* _Kutipan Teks_:
+++
Friday, October 10, 2008

Emas VOC, benarkah ada di sini?

Rahasia Meede: Misteri Harta Karun VOC
E. S. Ito
Penerbit Hikmah (Mizan Pustaka)
Cetakan I, September 2007
671 hal.

Batu Noah Gultom, jurnalis muda dari Indonesiaraya, ditugaskan terbang ke pedalaman Papua untuk memastikan identitas jenazah yang disinyalir sebagai korban keempat dari rangkaian pembunuhan yang mengusung Tujuh Dosa Sosial yang dicetuskan Mahatma Gandhi. Semua korban pembunuhan ditemukan di kota yang berawalan huruf B, dan kali ini adalah Boven Digoel.
+++
* _Data yang Ditampilkan_:
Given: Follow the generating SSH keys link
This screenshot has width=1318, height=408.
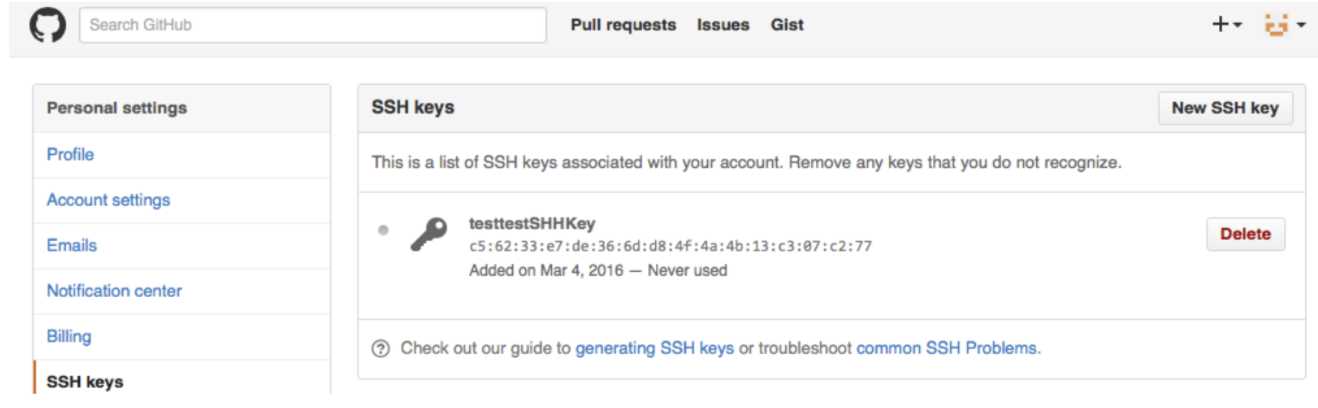Looking at the screenshot, I should (x=654, y=348).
+++
* _Tugas Latihan_:
1. Tuliskan kembali secara persis bagian ulasan novel Rahasia Meede yang dimulai pada kata-kata yang memuat "Rahasia Meede: Misteri" dan berakhir setelah "adalah Boven Digoel.".
2. Teruskan ulasan novel Rahasia Meede setelah kalimat terakhir yang tercantum.

* _Jawaban yang Diharapkan_:
1.
Rahasia Meede: Misteri Harta Karun VOC
E. S. Ito
Penerbit Hikmah (Mizan Pustaka)
Cetakan I, September 2007
671 hal.

Batu Noah Gultom, jurnalis muda dari Indonesiaraya, ditugaskan terbang ke pedalaman Papua untuk memastikan identitas jenazah yang disinyalir sebagai korban keempat dari rangkaian pembunuhan yang mengusung Tujuh Dosa Sosial yang dicetuskan Mahatma Gandhi. Semua korban pembunuhan ditemukan di kota yang berawalan huruf B, dan kali ini adalah Boven Digoel.

2.
Robert, Rafael, dan Erick adalah tiga peneliti yang dikirim sebuah yayasan di Belanda, De Oud Batavie, untuk menelusuri jejak De Ondergronde Stad, kota bawah tanah yang dibangun pada masa keemasan VOC di Jakarta. Mereka memulainya dari kota tua hingga akhirnya sebuah petunjuk menuntun mereka untuk melakukan pencarian dari Museum Sejarah Jakarta alias Museum Fatahillah. Di bawah museum ini ketiganya bukan menemukan kota yang mereka cari tetapi sebuah terowongan yang mengarah ke utara dan selatan. Dugaan mereka, ujung utara terowongan ini adalah pelabuhan Sunda Kelapa dan ujung selatan adalah Istana Negara.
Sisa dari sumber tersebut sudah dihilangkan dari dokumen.